Electronic zero-point fluctuation forces inside circuit components

TL;DR

This paper explores how quantum zero-point fluctuations induce tunable Casimir-like forces within electrical circuit components, offering new insights for nanoelectromechanical and quantum technology applications.

Contribution

It introduces the concept of electronic Casimir-like potentials caused by zero-point current fluctuations in circuits, demonstrating their tunability in practical devices.

Findings

Tunable fluctuation-induced forces can be achieved in circuit components.

Zero-point fluctuations cause measurable level shifts in superconducting qubits.

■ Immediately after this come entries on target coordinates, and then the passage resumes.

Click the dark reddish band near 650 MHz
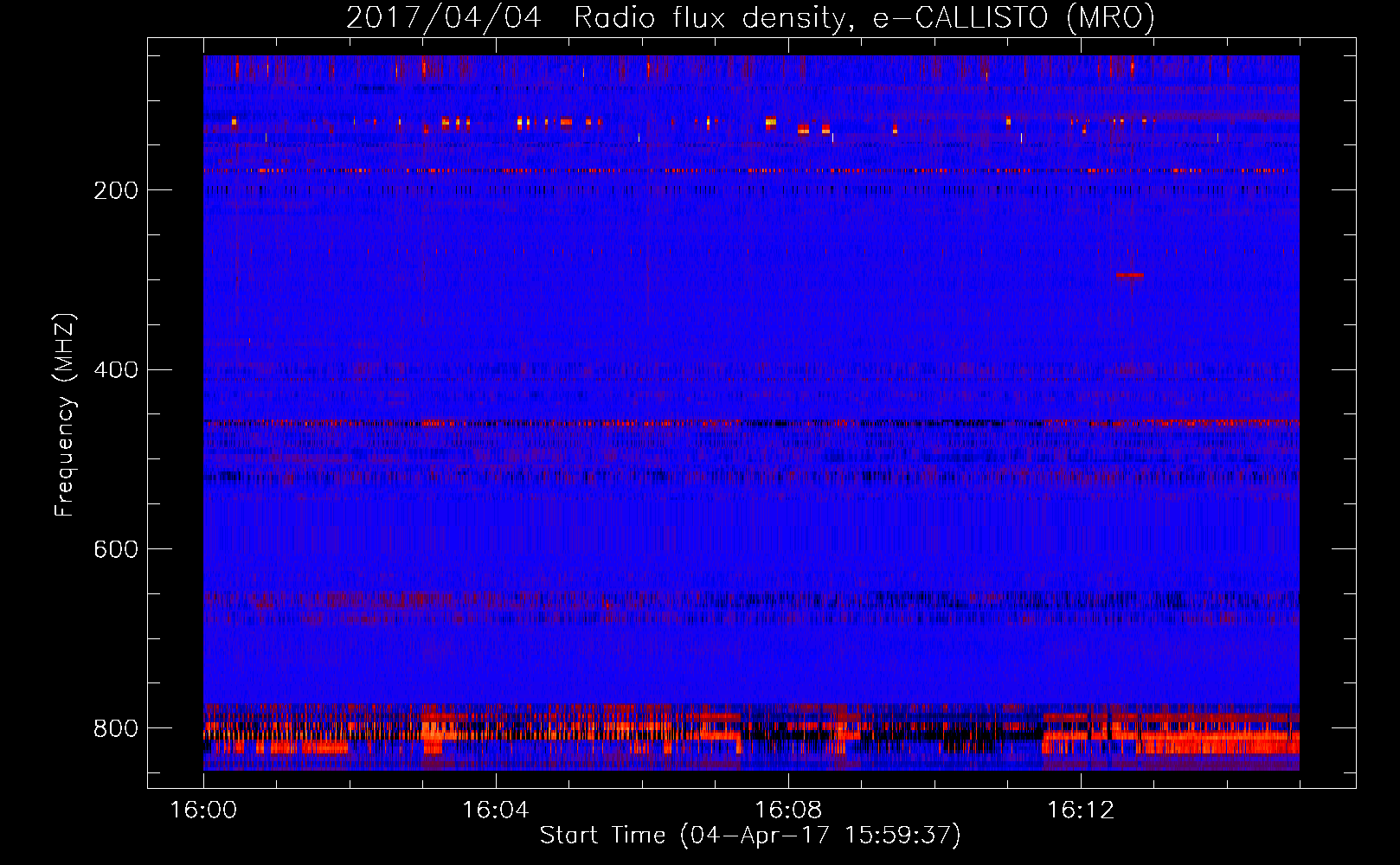 tap(751, 599)
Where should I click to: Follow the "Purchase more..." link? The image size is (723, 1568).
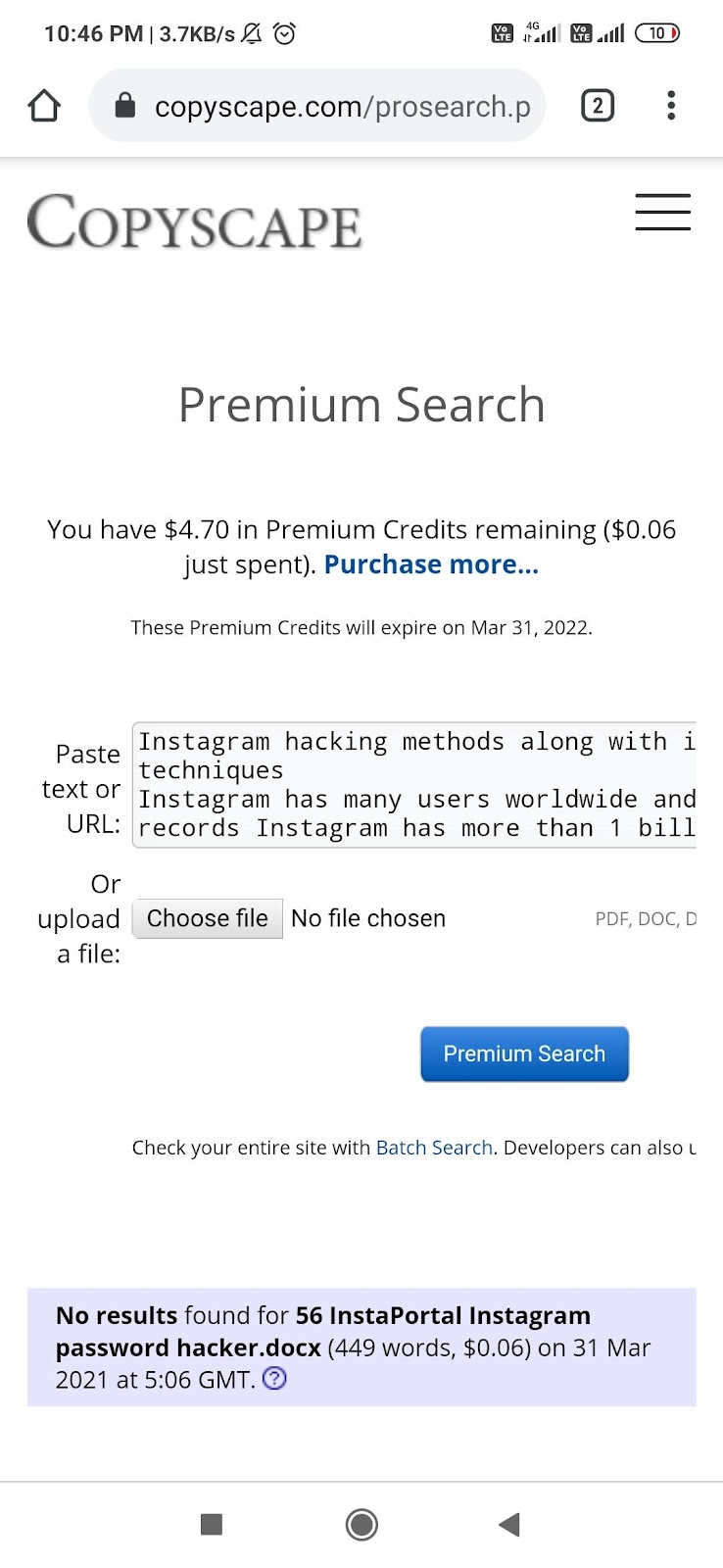431,564
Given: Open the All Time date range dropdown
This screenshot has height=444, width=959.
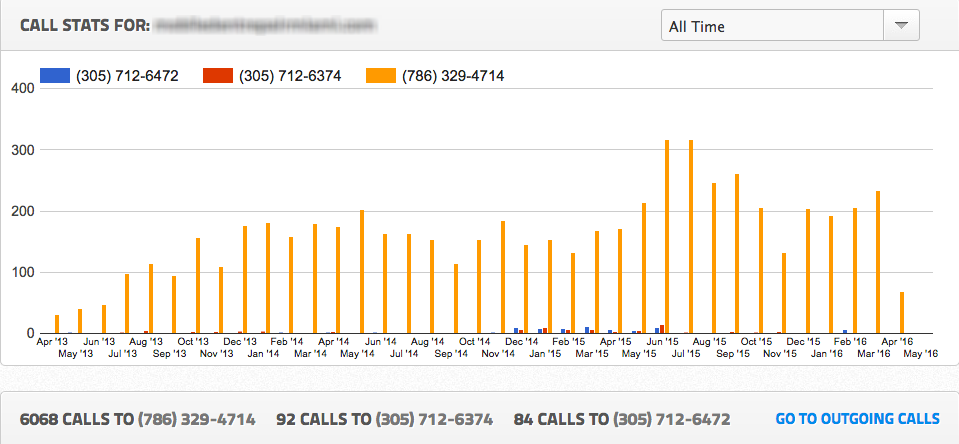Looking at the screenshot, I should pyautogui.click(x=772, y=27).
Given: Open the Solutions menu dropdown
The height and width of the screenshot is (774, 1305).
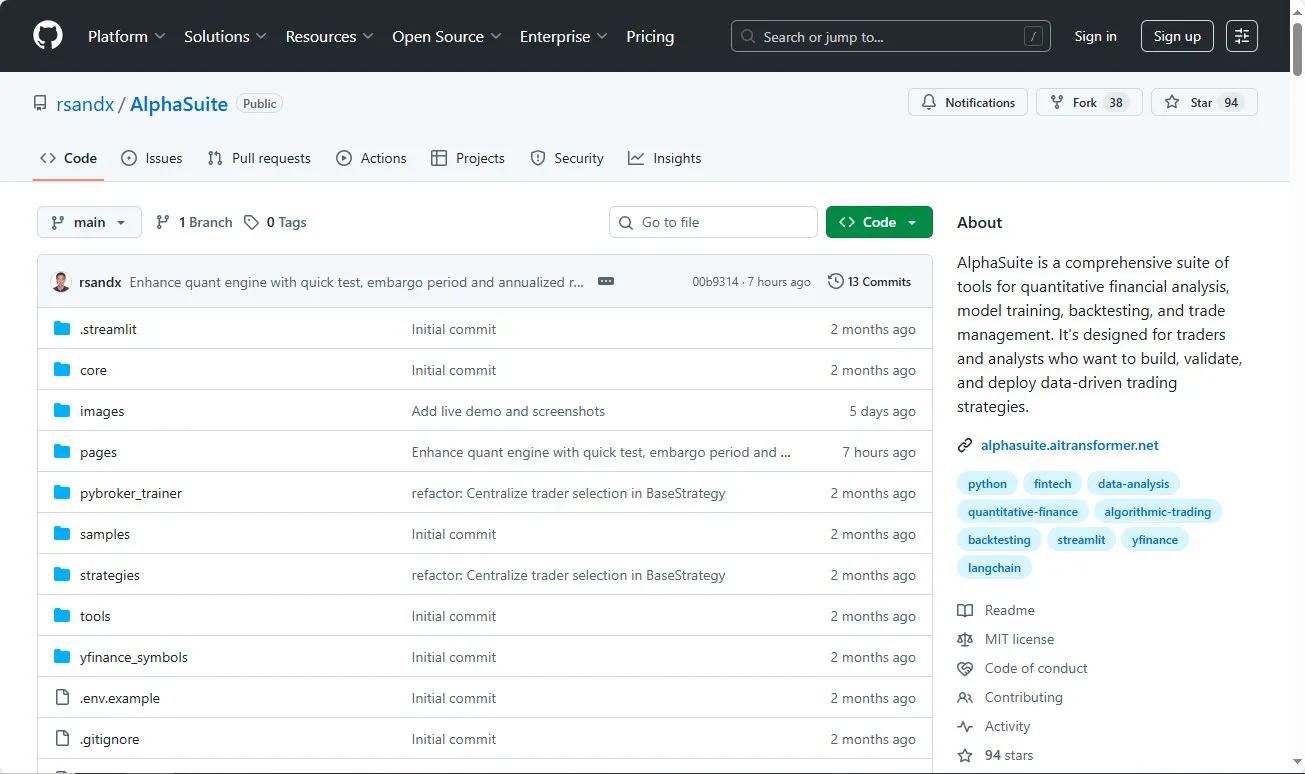Looking at the screenshot, I should point(225,36).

Potential applications in nanoelectromechanical systems and quantum technologies.

Abstract

One of the most intriguing manifestations of quantum zero-point fluctuations are the van der Waals and Casimir forces, often associated with vacuum fluctuations of the electromagnetic field. Here we study generalized fluctuation potentials acting on internal degrees of freedom of components in electrical circuits. These electronic Casimir-like potentials are induced by the zero-point current fluctuations of any general conductive circuit. For realistic examples of an electromechanical capacitor and a superconducting qubit, our results reveal the possibility of tunable forces between the capacitor plates, or the level shifts of the qubit, respectively. Our analysis suggests an alternative route towards the exploration of Casimir-like fluctuation potentials, namely, by characterizing and measuring them as a function of parameters of the environment. Such tunable potentials may be useful for future nanoelectromechanical and quantum technologies.